During the multilayer stratus period, the CTL and SIP_PHIL experiments show that the cloud top is located at about 5 km with a temperature of −20 ^∘C (Fig. 5). These cloud properties are consistent with the observations (Verlinde et al., 2007) that show a minimum observed cloud temperature of −17 ^∘C (Fig. 4). However, we notice a significant overestimation of cloud amount at 6–8 km on 7 October by the model simulations in Fig. 5, as compared to the observation in Fig. 4c.

Figure 5 Time–height cross section of cloud fraction (first column), LWC (second column), IWC (third column), and ice crystal number concentration (fourth column) from CTL (first row) and SIP_PHIL (second row) and the differences between SIP_PHIL and CTL (SIP_PHIL minus CTL, third row).
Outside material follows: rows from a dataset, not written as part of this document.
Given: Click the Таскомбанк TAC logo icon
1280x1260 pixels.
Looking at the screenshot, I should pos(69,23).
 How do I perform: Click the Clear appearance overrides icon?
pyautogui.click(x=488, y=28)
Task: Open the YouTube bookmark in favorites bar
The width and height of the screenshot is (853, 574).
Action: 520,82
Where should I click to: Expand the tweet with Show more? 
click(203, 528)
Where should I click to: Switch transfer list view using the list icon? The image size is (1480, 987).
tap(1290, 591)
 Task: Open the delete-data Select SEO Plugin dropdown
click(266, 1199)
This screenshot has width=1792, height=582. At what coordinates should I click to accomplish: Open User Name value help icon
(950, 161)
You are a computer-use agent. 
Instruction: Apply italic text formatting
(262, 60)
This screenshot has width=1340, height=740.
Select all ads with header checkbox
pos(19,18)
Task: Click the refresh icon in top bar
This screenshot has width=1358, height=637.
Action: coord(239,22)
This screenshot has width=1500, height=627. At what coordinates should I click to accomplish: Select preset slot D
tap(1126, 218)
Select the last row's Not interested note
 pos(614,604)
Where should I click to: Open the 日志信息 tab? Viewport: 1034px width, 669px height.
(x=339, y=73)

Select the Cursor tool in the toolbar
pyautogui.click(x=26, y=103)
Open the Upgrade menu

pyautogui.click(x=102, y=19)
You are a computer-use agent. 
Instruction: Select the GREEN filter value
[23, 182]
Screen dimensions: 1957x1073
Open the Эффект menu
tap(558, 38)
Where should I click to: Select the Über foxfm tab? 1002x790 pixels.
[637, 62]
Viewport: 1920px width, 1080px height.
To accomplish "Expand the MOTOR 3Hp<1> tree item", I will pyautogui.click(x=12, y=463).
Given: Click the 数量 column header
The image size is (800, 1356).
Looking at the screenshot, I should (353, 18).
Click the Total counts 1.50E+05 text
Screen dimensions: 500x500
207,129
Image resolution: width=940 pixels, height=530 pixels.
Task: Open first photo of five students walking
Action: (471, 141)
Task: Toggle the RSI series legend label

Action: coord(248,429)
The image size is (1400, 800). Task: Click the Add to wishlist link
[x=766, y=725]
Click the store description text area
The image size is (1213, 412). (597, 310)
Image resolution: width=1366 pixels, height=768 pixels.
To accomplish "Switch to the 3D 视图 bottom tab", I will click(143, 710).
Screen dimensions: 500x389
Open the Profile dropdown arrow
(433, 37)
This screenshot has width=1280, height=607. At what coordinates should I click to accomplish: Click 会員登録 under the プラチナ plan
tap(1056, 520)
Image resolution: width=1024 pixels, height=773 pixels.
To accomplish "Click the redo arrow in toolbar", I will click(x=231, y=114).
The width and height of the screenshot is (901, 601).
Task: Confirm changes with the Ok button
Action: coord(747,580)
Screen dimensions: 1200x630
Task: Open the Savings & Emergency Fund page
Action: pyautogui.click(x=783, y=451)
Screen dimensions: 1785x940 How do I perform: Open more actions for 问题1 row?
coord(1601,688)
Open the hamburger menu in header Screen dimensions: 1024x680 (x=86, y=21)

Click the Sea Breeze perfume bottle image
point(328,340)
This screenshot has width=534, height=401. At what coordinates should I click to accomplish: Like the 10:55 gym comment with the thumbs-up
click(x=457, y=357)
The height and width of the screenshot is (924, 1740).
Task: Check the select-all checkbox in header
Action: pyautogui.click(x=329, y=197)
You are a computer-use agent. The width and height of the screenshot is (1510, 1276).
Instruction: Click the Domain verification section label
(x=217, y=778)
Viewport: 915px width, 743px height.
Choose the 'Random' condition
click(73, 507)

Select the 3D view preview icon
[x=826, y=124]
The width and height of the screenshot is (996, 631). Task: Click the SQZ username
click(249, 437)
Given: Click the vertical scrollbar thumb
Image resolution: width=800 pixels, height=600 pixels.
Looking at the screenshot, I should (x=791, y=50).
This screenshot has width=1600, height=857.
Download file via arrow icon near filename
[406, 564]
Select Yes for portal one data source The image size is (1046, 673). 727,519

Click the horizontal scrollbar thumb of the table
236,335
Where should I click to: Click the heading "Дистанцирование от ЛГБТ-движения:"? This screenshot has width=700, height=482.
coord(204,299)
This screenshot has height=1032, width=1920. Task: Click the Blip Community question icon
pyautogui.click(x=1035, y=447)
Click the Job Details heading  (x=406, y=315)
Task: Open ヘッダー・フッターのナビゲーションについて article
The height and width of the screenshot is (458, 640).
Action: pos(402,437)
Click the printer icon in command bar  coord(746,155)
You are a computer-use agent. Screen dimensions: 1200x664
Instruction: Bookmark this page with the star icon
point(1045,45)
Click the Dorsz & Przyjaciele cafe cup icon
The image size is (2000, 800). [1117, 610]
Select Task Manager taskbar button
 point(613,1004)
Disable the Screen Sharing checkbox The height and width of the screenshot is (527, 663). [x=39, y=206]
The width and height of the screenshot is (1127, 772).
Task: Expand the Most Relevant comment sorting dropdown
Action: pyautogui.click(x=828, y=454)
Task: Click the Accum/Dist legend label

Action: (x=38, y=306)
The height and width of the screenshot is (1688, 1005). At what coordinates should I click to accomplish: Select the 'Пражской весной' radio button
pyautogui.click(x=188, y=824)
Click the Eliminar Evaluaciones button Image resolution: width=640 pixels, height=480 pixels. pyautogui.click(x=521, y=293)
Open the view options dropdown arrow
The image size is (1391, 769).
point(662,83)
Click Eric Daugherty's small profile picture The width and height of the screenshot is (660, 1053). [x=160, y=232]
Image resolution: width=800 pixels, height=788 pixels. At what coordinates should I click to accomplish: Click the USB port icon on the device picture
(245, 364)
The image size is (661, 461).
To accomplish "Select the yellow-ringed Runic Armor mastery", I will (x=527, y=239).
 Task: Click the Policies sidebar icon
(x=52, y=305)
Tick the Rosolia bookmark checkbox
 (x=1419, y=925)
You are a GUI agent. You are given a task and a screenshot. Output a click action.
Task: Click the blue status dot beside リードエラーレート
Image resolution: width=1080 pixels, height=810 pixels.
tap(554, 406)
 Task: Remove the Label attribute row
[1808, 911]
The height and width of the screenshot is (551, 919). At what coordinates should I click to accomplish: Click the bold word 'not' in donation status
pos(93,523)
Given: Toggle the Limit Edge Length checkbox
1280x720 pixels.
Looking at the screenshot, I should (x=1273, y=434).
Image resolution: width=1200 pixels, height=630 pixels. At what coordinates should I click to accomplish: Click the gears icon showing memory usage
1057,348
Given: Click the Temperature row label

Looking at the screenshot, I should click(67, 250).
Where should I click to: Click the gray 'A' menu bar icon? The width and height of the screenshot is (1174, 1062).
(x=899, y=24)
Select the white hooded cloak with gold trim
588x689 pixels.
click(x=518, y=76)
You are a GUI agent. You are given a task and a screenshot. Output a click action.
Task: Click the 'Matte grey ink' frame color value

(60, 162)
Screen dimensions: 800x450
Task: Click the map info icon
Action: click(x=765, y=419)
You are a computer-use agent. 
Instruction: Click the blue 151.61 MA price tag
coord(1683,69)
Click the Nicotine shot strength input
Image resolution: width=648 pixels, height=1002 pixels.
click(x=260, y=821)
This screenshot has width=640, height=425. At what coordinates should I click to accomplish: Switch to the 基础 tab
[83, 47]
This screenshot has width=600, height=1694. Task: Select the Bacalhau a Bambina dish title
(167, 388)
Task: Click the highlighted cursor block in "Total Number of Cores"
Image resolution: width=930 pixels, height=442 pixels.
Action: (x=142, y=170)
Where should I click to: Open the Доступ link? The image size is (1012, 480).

During this period, IWC is increased in the SIP_PHIL experiment compared to CTL, while LWC is decreased. The mean vertical profiles of simulated IWC and LWC in this period are shown in Fig. 6. The simulated values of LWC and IWC are lower than observations, particularly for IWC. LWC decreases from 130 mg m⁻³ in CTL to 80 mg m⁻³ in SIP_PHIL below 1 km. IWC increases from 3 mg m⁻³ in CTL to 5 mg m⁻³ in SIP_PHIL. The time-averaged IWP increases from 11.2 g m⁻² in CTL to 17.1 g m⁻² in SIP_PHIL but is still lower than the observed value of 55.6 g m⁻² (Table 2). After considering the SIP in the model, for the multilayer stratus period, ICNC is increased by 1 L⁻¹ (Fig. 5) at an altitude of 1 to 4 km. Observations of ICNC are not available during this period.

Figure 6 Vertical profiles of IWC and LWC during multilayer stratus and single-layer stratus periods from remote sensing retrievals shown by different markers, CTL experiment (solid orange line) and SIP_PHIL experiment (solid dark green line).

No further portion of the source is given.